Assateague horses do bite, kick and can carry rabies. These horses are WILD, and they don't behave like domestic horses. Treat the horses with respect - move back and stay safe.
Stay at least a "bus length" or 40 feet away, but remember that may still be too close depending on the circumstances. If horses approach you, back off and retreat to a safe distance. Do not take food to the beach unless in a cooler that is zippered or secured with a nylon strap. Even then, if horses approach your food, you must move away.
Frequently Asked Questions
Where can I go to see the horses?
The horses are feral and roam freely throughout the Maryland section of the island, so they can be anywhere at any time. The horses can often be found in the marsh areas, on the beach, or further down the island in the National Park’s OSV (Over Sand Vehicle) area. When visiting the island to see the horses, be sure to follow all regulations including not stopping or parking along roadways or getting closer than 40 feet to any wildlife. The best option is to park at the State Park or National Park day-use area and enjoy a walk along the trails or beach in search of the horses in their natural habitat.

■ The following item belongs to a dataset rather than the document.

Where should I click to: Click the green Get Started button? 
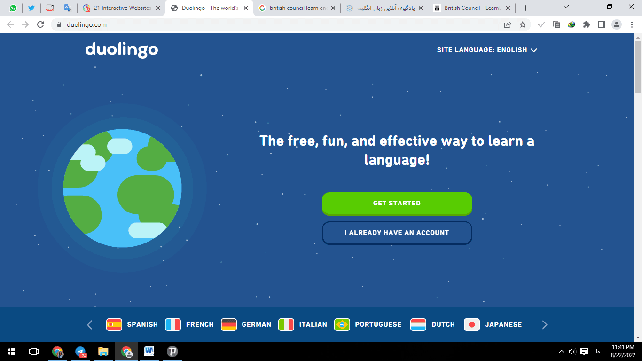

There is no guarantee that by paying the service charge visitors will see horses.
Can I touch or feed the horses?
It is illegal to touch or feed any wildlife. Citations are issued when visitors are observed doing so. It is dangerous both for the horses and for people when interactions are too close. Animals can easily pick up scavenging practices, so never feed them. Animals stay healthier when you do not feed them. And, once they learn to beg, they can become aggressive, more likely to get injured by vehicles, and can become seriously ill. Although they appear harmless and even curious about you, horses injure visitors every year. That’s partly why approaching, harassing, or feeding any kind of wildlife, no matter how small or familiar, is illegal.
The wild horses on Assateague Island are managed by the National Park Service.
Visit this link to learn more about how your behaviors can contribute to a safer habitat for horses and a more enjoyable visit for people.
How many horses are on the island?
There are two herds; one in Maryland and one in Virginia. There are approximately 78 in the Maryland herd and about 150 in the Virginia herd. A contraceptive darting program may be used with the Maryland horses in order to keep the population size to a sustainable number.
Local lore experts theorized the ponies arrived on the island via a shipwrecked vessel in the late 18th or early 19th century. Others attribute their arrival by pirates drawn to the island who ultimately abandoned the animals. A more likely theory is that farmers in colonial times used the island for grazing areas to avoid paying taxes on the land.
The National Park Service manages the herd of ponies at the northern end of Assateague Island. The separate herd in Virginia is owned by the Chincoteague Volunteer Fire Department, which sponsors the annual pony penning and swim every July.
The ponies’ diet consists mainly of marsh and dune grasses. Their water comes from the freshwater ponds located on the island. They are true horses, and not actual ponies, who have adapted to the diet and life on Assateague.
During the winter their coats become quite thick to protect them from the harsh winds. Their short, stocky build allows them to navigate the marshes and to store water efficiently.
Did you know that the horses’ eyes do not reflect light at night? This makes them difficult to see after dark so drive safely and stay alert!